The ribbon cable 19 requires thirteen separate conductors but to enable the supply of adequate current to the illumination elements while retaining minimal cable parameters a twenty-conductor cable is employed, four of said conductors comprising a 28 volt supply rail 50 and five of the conductors comprising a 0 volt return rail 51. Of the other conductors, one 52 comprises a 10 volt supply rail for the shift register boards 49, 53 carries clocking pulses to all the shift registers, 54 carries energising data from one shift register to the next and the eight conductors 55 connect the shift register outputs to the energising inputs of associated display elements.
Referring to FIG. 9(a) a shift register board 49 contains two eight-bit shift registers 56 and 57 each connected by lines 58, 59 to power rails 52 and 51 and with clock inputs 60, 61 connected by line 62 to clock rail 53.

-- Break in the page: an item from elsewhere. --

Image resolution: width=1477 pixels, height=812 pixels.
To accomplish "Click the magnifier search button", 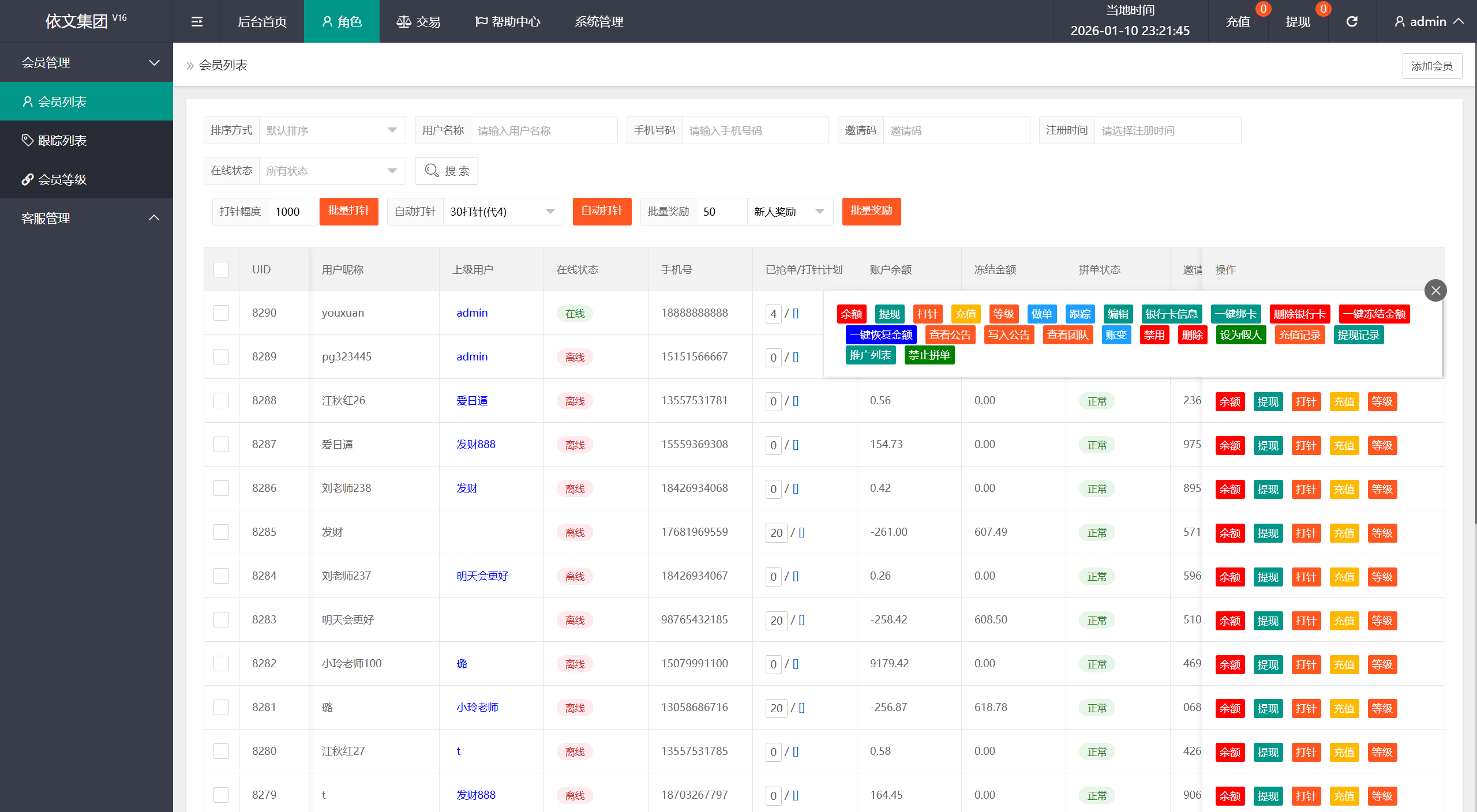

Shift register 56 has a serial input terminal 63 to which the data line 54 is connected and eight stage outputs shown at 64 to which are connected the eight conductors 55 extending downwardly of the board as shown in the Figure. The highest stage output is connected at 65 to a serial input terminal 66 of the register 57. The register 57 also has eight stage outputs shown at 67 to which are connected the eight conductors 55 extending upwardly of the board as shown in the Figure. The highest stage output is connected at 68 to a continuation of the serial energising data line 54 extending to the next shift register board.

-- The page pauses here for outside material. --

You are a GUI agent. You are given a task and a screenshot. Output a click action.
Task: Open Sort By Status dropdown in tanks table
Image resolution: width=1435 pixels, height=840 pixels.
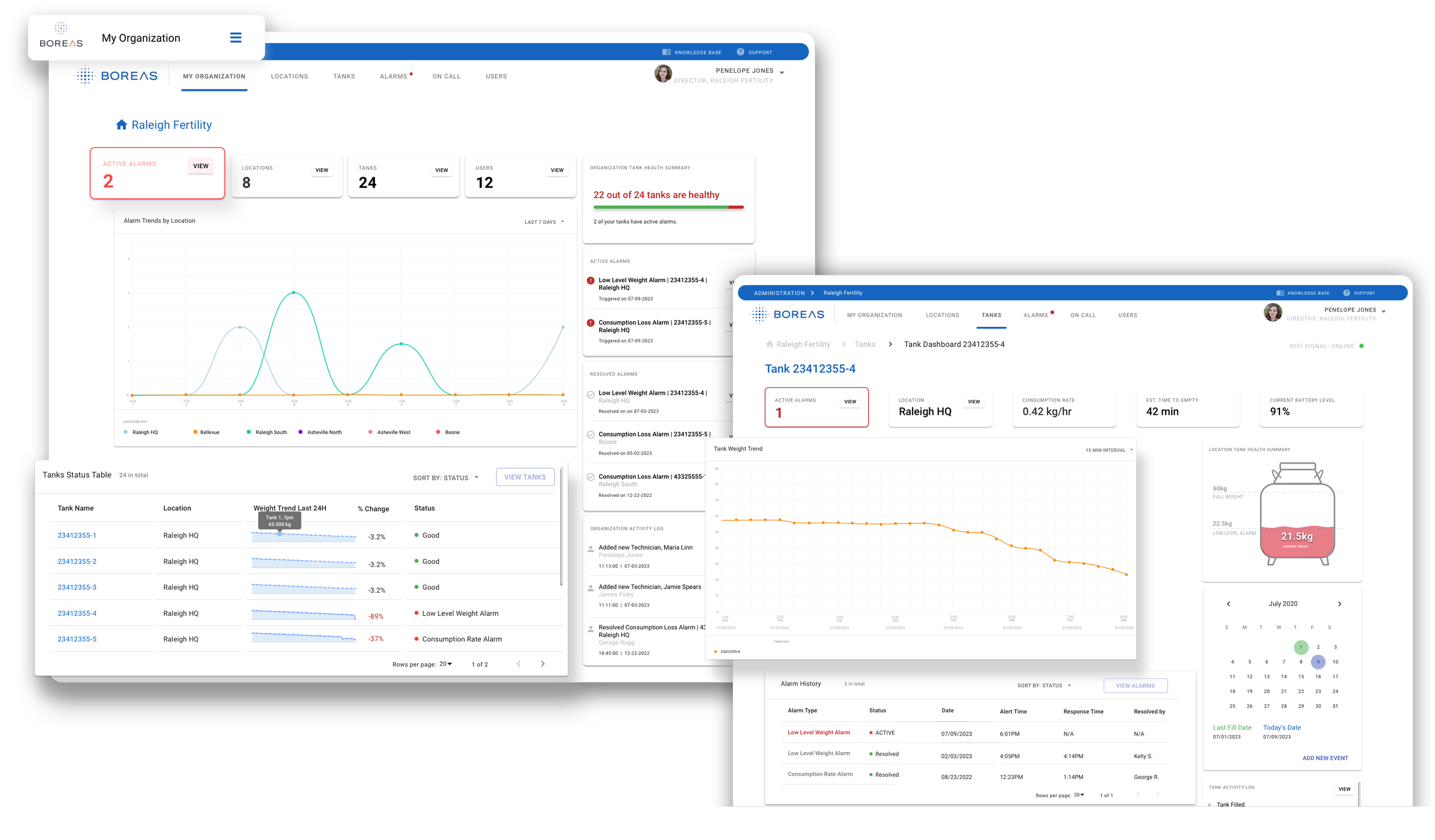point(445,477)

Considering the eight outputs from shift register 57 the conductors 55 extend along the cable beyond four display elements (eight illumination elements) and are shown in Figure 9(b) terminating at an isolator board 49'. The same conductor group, electrically isolated, extends from the next (higher) shift register (not shown) down to the isolator board, also serving eight illumination elements. The other conductors 50-54 continue unbroken through the isolator but may, for manufacturing reasons, form junctions between separate cable lengths.
The display elements 20, as stated above, each comprise two illumination elements 20R, 20G formed each by a serially connected string of high intensity light emitting diodes (72, 73) and an energising switch 74, 75 respectively connected between the power rails 50 and 51. The illumination elements are arranged to operate independently in accordance with energisation of the switch and to emit red or green light, or any combination thereof.
For each display element, power supply connection is made by tapping the power rails 50 and 51 and the energising signals to the switches 74 and 75 are obtained by tapping the conductor group 55.
As stated above each section of conductors 55 is associated with eight illumination elements and the conductors are tapped by the element energising switches such that the switches disposed along the display component are energised in turn by successive stages of the shift register means.
The cables 19 of the diplay components of each group of eight (=M) are connected to a drive buffer 76 associated with the display driving means 48 and shown in greater detail in FIG. 10.
The display driving means 48 comprises a power source 80 having 0v, 10v and 28v outputs each connected to one of three power buses 81, 82, 83 in the drive buffer 76.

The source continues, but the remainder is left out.